Below code defines a function to generates a list of unique IDs for each document by hashing their page_content. The code sets a chunk size for batch processing. It iterates over the documents in chunks, inserting each chunk into the vector store with corresponding IDs. The progress bar is updated to reflect the number of documents processed.


In [None]:
def generate_hash(content):
    return hashlib.sha256(content.encode()).hexdigest()


def insert_docs_to_vector_store(vector_store,split_docs,insert_type="docs" ):
    with tqdm(total=len(split_docs), desc="Inserting Documents", unit="docs") as pbar:
        try:
            for i in range(0, len(split_docs), parameters['index_chunk_size']):
                chunk = split_docs[i:i + parameters['index_chunk_size']]
                if insert_type=="docs":
                    id_chunk = [generate_hash(doc.page_content+'\nTitle: '+doc.metadata['title']+'\nUrl: '+doc.metadata['document_url']+'\nPage: '+doc.metadata['page_number']) for doc in chunk]
                elif insert_type=="profiles":
                    id_chunk = [generate_hash(doc.page_content) for doc in chunk]
                vector_store.add_documents(chunk, ids=id_chunk)
                pbar.update(len(chunk))
            print("Documents are inserted into vector database")
        except Exception as e:
            print(f"An error occurred: {e}")

In [None]:
milvus_index_params = {"index_type": "IVF_FLAT", "metric_type": "L2", "params": {"nlist": 1024}}

profile_vector_store=create_vector_store(connection_type,parameters['expert_profiles_index'],parameters, milvus_index_params)
insert_docs_to_vector_store(profile_vector_store,profile_documents,"profiles")

Above cell is a synchronous call & may take time to complete based on the size of the documents. You can proceed to **Create and Deploy Q&A Python Function** notebook to create and deploy the RAG python function without waiting for the previous cell to complete.

<a id="search"></a>
### Querying the vector index/collection for the expert profiles

The following sections of the notebook are designed to test a sample Question and Answer (QnA) interaction on the vector store. The subsequent cell in the notebook executes this test and provides a response that includes several key pieces of information.

In [None]:
question ="how to perform decision optimization?"

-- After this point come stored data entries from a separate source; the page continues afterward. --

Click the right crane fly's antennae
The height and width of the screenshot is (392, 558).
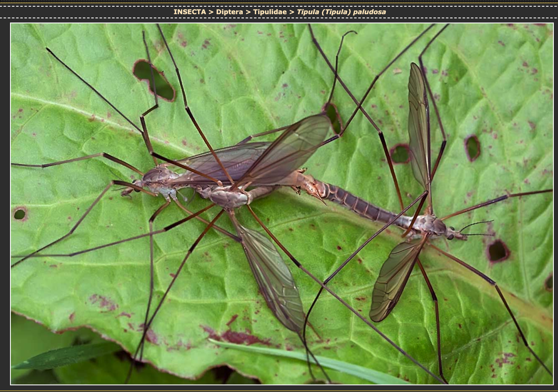[478, 229]
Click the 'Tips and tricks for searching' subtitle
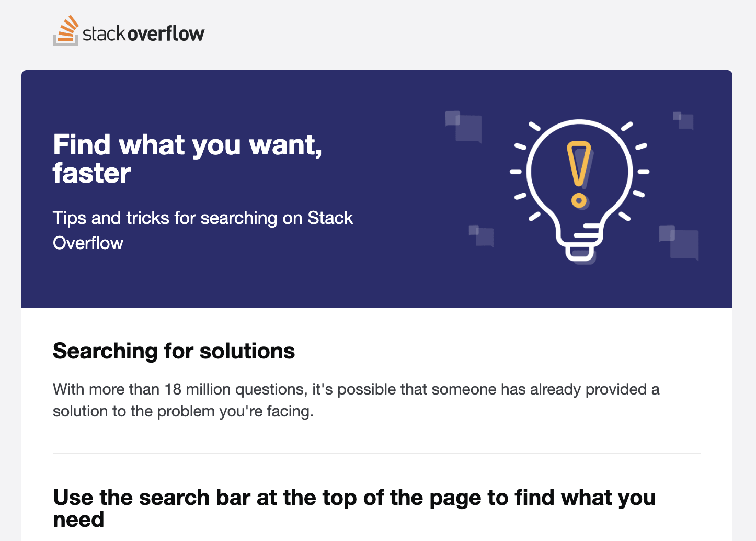 click(203, 230)
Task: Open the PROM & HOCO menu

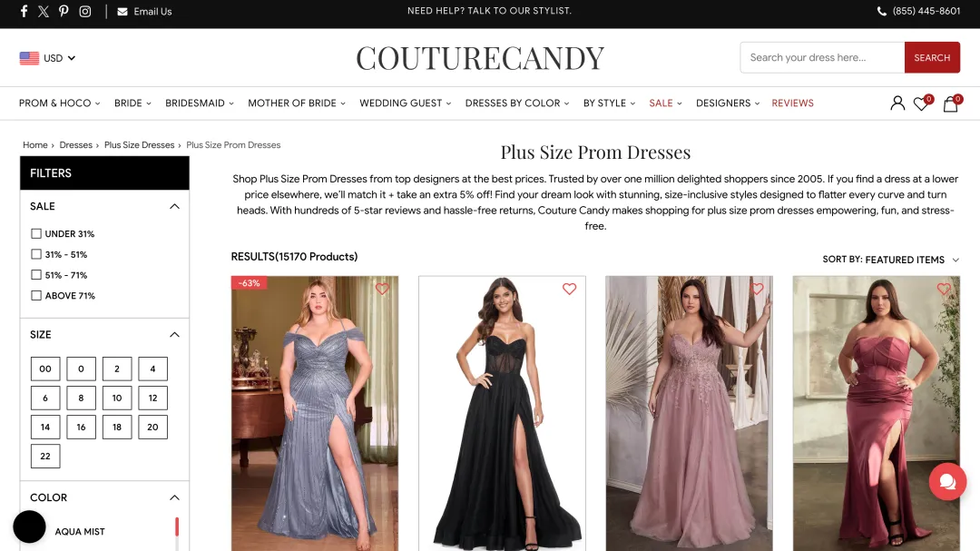Action: tap(59, 103)
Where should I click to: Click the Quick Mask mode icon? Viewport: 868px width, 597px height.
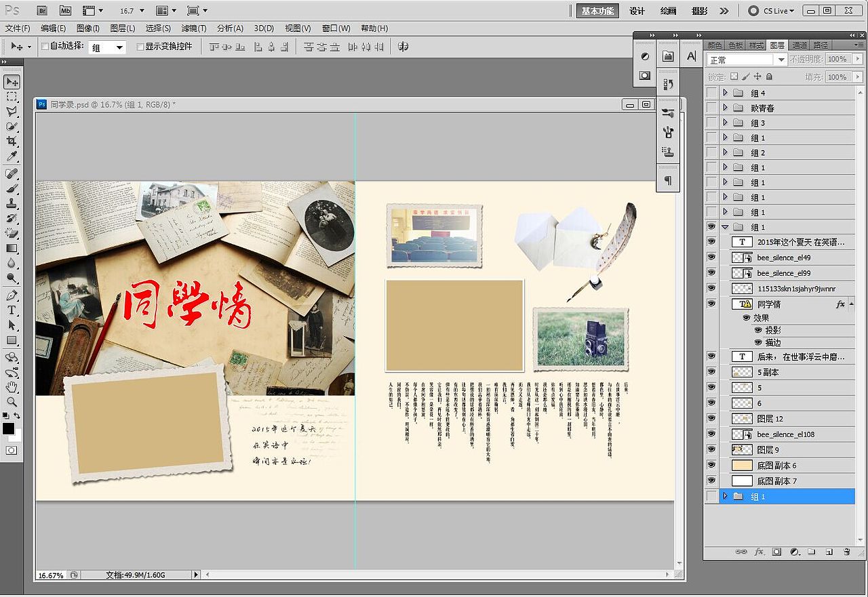tap(11, 450)
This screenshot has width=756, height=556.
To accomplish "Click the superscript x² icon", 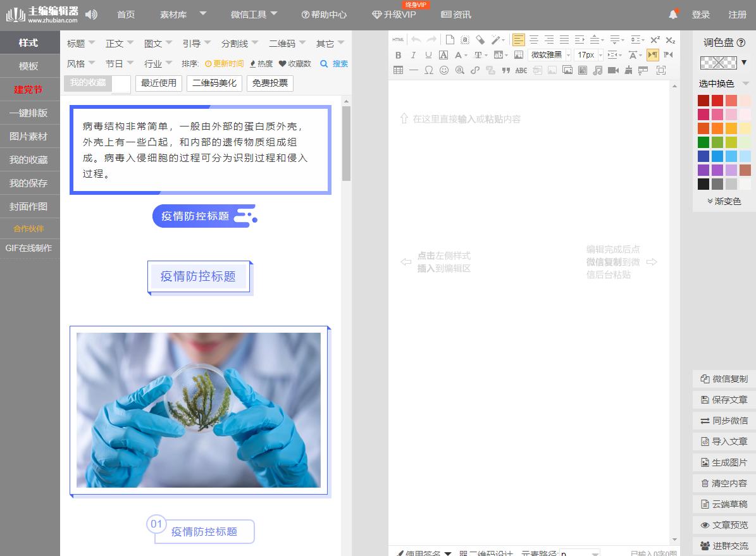I will 654,39.
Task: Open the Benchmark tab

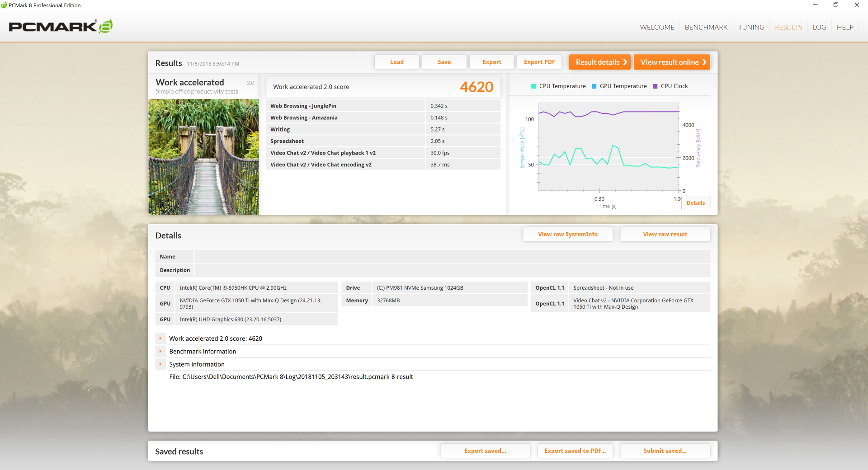Action: 706,27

In case of **Elastic Search**, The following section of the notebook is designed to test a sample Question and Answer (QnA) interaction using sample template of ELSER model or multilingual model, assuming it is utilized. This response comprises of: 

* `Document ID` : A unique identifier for the document within the database or index.
* `Document Context` : Expert Profile data content or text from the document that is relevant to the queried question.
* `Relevance Score` : A numerical value indicating the relevance or confidence level of the answer provided by the model.

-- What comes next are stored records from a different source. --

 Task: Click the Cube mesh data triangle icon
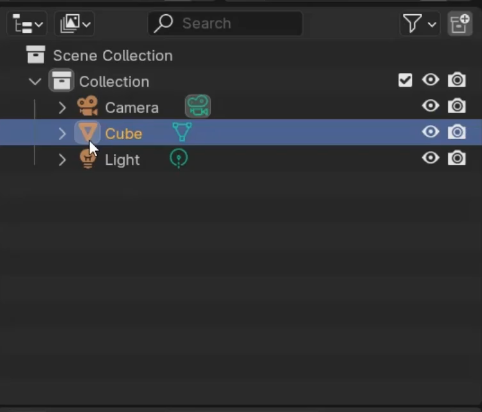(182, 132)

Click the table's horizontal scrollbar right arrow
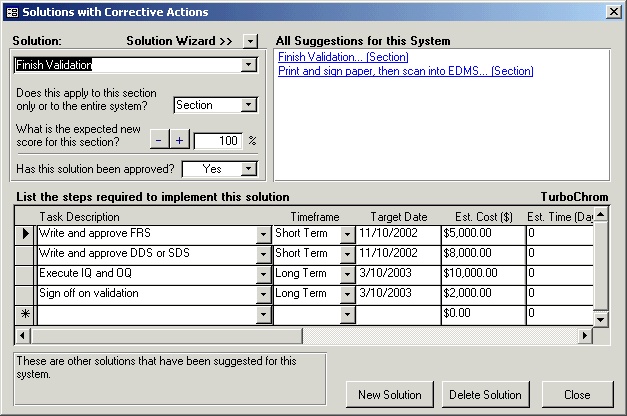[585, 336]
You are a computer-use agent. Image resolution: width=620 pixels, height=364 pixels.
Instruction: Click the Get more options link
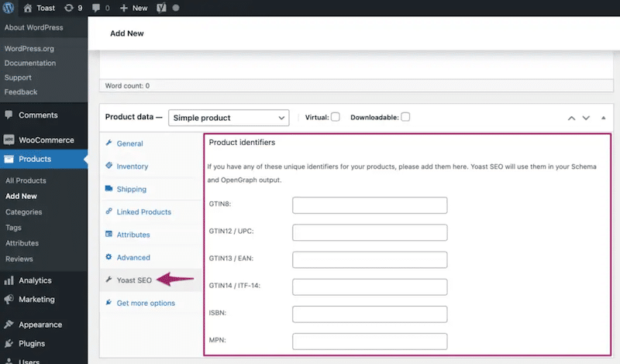[145, 303]
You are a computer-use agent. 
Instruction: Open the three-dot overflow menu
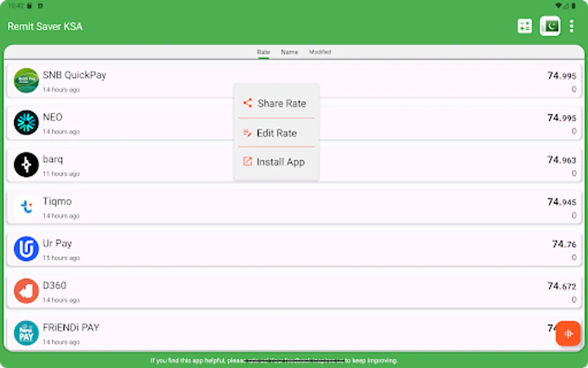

This setup allows for a practical demonstration of the model's capabilities in retrieving and presenting information in response to a specific query. There are 3 ways to perform this step, depending on the `elastic_search_template_file` parameter provided in the parameter set by the user.

* **ELSER**: An ELSER exclusive search query is invoked.
* **ELSER + BM25**: A hybrid search query that is a combination of a tradition vector search and ELSER is invoked.
* **Multilingual**: A dense vector search query is invoked.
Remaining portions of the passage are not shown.